— Task prompt —
Two lines below mark the span: the one containing "Langue (533, 2464)" and the one containing "[Aller sur le profil de Faenoril]". Set down both, plus every line between, exactly as they stand, and nothing else.

Collected data entries
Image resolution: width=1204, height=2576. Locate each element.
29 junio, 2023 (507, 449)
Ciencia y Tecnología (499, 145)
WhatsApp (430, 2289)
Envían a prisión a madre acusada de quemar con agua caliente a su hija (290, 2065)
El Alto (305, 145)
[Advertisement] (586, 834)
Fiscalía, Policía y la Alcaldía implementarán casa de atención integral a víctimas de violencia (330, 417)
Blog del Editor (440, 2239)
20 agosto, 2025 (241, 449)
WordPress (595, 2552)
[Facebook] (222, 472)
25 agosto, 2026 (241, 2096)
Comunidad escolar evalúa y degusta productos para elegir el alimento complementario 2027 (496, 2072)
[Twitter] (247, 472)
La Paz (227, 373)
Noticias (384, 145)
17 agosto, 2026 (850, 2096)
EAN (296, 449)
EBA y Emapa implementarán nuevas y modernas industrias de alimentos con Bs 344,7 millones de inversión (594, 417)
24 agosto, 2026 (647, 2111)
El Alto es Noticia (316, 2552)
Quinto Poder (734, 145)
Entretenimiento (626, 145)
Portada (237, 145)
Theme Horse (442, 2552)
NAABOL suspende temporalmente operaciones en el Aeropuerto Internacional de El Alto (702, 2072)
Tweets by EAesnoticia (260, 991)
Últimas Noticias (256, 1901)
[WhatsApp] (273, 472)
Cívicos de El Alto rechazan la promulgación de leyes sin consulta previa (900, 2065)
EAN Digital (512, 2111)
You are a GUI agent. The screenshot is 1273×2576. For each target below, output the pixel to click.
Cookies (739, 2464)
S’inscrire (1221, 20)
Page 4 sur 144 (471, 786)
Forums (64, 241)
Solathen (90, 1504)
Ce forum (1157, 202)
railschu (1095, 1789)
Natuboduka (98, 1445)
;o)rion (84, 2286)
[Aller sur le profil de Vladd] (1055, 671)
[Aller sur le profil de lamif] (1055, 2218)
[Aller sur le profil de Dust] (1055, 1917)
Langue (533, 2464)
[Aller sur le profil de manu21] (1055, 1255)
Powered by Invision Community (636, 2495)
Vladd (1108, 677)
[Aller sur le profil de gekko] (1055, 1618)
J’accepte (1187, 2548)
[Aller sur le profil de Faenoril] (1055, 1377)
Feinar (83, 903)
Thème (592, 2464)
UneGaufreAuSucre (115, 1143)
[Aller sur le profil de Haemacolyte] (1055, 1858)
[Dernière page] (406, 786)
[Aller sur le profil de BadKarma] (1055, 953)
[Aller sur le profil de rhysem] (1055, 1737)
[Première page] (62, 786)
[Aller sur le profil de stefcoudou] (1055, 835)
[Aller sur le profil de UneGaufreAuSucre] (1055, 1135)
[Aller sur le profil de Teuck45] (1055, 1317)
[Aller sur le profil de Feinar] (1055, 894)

— Final answer —
Langue (533, 2464)
[Aller sur le profil de manu21] (1055, 1255)
Powered by Invision Community (636, 2495)
Vladd (1108, 677)
[Aller sur le profil de gekko] (1055, 1618)
J’accepte (1187, 2548)
[Aller sur le profil de Faenoril] (1055, 1377)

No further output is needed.